- [Task instructions]
Collect the lines of the entries where "info" shows up.

++++ Entries supplied

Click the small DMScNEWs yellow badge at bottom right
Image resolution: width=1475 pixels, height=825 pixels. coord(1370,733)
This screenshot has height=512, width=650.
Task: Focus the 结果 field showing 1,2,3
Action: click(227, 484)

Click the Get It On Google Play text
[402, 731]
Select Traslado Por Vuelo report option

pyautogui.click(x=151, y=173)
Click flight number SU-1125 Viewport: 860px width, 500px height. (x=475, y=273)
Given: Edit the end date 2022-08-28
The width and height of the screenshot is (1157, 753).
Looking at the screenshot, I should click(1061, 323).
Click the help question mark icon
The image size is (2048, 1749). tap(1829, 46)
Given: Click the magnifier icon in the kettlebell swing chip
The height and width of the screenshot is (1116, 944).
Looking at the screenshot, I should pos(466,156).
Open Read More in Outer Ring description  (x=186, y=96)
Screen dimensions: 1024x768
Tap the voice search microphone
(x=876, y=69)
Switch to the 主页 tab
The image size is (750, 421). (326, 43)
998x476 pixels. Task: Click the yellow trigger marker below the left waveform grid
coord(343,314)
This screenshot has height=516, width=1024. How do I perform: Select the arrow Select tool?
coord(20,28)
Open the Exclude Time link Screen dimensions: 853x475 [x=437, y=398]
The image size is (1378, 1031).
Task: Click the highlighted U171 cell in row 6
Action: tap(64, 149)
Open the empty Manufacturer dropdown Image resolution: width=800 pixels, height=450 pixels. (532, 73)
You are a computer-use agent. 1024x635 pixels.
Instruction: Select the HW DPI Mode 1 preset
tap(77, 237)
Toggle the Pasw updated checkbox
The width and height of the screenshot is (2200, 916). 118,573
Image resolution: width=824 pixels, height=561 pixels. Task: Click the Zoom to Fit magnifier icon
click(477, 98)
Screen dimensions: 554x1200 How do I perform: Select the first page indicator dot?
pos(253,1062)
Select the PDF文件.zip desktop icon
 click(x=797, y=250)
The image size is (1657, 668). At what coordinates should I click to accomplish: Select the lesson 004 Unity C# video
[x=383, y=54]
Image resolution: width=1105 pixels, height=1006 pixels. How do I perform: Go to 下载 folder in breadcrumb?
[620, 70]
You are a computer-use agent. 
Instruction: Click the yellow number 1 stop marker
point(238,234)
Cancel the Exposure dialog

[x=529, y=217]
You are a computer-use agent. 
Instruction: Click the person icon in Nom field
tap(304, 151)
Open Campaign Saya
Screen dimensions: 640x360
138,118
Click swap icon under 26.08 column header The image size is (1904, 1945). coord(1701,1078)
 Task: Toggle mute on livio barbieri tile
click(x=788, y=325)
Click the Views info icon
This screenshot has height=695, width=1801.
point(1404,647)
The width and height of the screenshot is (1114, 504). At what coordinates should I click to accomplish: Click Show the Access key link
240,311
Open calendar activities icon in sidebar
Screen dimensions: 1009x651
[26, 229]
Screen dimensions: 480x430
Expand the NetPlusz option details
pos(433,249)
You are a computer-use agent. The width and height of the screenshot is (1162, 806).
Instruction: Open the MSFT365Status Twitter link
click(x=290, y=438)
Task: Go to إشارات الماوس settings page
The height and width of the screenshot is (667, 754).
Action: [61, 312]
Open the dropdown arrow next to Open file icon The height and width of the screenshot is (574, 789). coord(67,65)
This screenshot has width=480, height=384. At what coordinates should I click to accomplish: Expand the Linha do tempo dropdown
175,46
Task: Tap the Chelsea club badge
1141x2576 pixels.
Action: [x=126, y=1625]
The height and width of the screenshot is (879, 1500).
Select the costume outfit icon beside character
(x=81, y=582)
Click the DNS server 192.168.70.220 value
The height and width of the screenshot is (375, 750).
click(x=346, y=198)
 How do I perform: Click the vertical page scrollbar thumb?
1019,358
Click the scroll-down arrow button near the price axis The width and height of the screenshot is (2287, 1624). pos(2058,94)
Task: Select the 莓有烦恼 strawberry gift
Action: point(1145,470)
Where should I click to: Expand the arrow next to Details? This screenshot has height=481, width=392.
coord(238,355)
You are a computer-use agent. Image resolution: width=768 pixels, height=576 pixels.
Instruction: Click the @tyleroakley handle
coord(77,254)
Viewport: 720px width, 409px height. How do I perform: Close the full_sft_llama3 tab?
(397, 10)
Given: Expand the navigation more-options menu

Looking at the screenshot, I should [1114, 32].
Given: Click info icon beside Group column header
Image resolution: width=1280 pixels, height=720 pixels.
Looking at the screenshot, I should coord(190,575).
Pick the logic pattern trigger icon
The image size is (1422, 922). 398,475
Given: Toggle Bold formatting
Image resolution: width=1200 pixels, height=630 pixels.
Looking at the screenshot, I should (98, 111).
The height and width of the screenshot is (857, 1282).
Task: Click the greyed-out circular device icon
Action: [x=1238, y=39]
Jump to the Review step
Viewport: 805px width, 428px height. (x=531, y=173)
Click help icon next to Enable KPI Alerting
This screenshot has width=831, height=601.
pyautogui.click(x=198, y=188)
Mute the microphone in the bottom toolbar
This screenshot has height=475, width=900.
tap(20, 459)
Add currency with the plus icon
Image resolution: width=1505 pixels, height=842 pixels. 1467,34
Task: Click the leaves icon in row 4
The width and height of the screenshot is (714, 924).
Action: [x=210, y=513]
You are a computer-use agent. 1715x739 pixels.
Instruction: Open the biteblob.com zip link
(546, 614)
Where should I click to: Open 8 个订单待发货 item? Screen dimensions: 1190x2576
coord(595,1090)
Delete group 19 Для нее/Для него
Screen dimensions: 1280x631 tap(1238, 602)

++++++++

- [Response to this task]
Click the Views info icon
Given: Click info icon beside Group column header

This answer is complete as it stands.